Copilot Best Practices for Clinical Programming

# Good: Descriptive comment for function purpose
# Create function to standardize adverse event terms and derive severity flags

# Good: Specific parameter expectations  
# Function parameters: data (tibble), ae_term_var (column name), severity_var (column name)

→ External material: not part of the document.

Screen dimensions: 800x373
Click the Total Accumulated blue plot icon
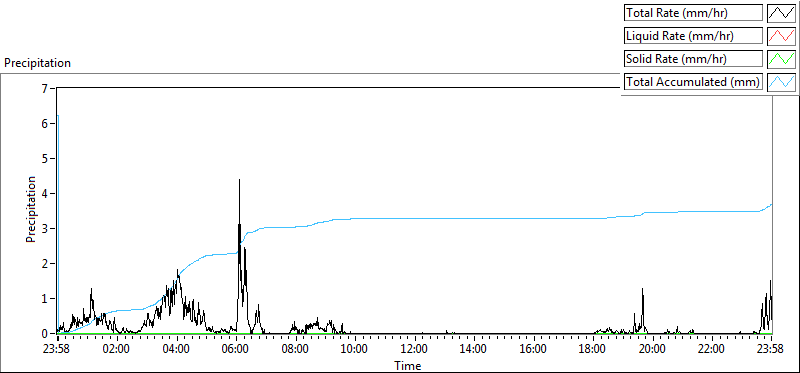click(782, 82)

# Good: Expected output format
# Returns: tibble with standardized AE terms and derived severity categories

# Good: Include clinical context
# Function should follow CDISC SDTM standards for adverse event processing

# Good: Specify error handling requirements
# Function should handle missing values and invalid severity codes gracefully

Advanced Copilot Techniques

# Use descriptive variable names to guide Copilot
create_sdtm_compliant_function <- function(raw_clinical_data, 
                                          adverse_event_term, 
                                          start_date, 
                                          reference_date) {
  # Copilot will better understand the clinical context
  # and suggest appropriate SDTM-compliant transformations
}

# Include expected business logic in comments
# Calculate study day where: 
# - If event date >= reference date: study_day = event_date - ref_date + 1
# - If event date < reference date: study_day = event_date - ref_date  
# - Handle missing dates appropriately

Iterative Development with Copilot

# Start with basic function structure
process_clinical_data <- function(data) {
  # Step 1: Data validation
  
  # Step 2: Standardize text fields
  
  # Step 3: Derive calculated variables
  
  # Step 4: Apply business rules
  
  # Step 5: Return processed data
}

# Let Copilot fill in each step, then refine as needed

✅ Summary: Functions, Vectors & Iteration in Clinical Programming

Key Concepts from R4DS Integration

Concept Description Clinical Application
Function Components Arguments, body, environment Standardized clinical derivations
Vector Types Atomic vectors, lists, coercion Proper data type handling
For Loops Imperative iteration Processing multiple studies/subjects
Functional Programming map() family functions Batch processing clinical datasets
Function Factories Functions that create functions Domain-specific validators

SAS vs R Functions Comparison

Aspect SAS Macros R Functions
Syntax %macro name(params); ... %mend; name <- function(params) { ... }
Scope Global macro variables Local function environment
Parameters Macro parameters with & Function arguments with proper typing
Return Values Dataset modification Explicit return() or last expression
Error Handling Limited options stop(), warning(), try(), possibly()
Vectorization Manual loops Built-in vector operations
Iteration Manual DATA step loops map() family, for loops, while loops
Reusability Macro calls Function calls with piping
Debugging %put statements print(), cat(), RStudio debugger
Testing Manual verification Unit tests with testthat

Best Practices for Clinical Programming

  1. Write functions when you copy code more than twice
  2. Use vectors effectively for efficient data processing
  3. Choose the right iteration method (for loops vs. map())
  4. Include error handling for robust clinical applications
  5. Validate inputs to prevent downstream issues
  6. Document functions clearly for regulatory compliance
  7. Use meaningful names that reflect clinical concepts

🎯 Next Steps

In the demo and exercise, you’ll practice:

  • Functions (Ch. 19): Creating reusable clinical programming functions
  • Vectors (Ch. 20): Understanding data types and efficient vector operations
  • Iteration (Ch. 21): Using loops and functional programming for batch processing
  • SAS Translation: Converting existing SAS macros to modern R functions
  • Error Handling: Building robust functions for clinical data processing
  • GitHub Copilot: Leveraging AI assistance for function development

This foundation will prepare you for advanced clinical programming workflows and SDTM/ADAM dataset creation.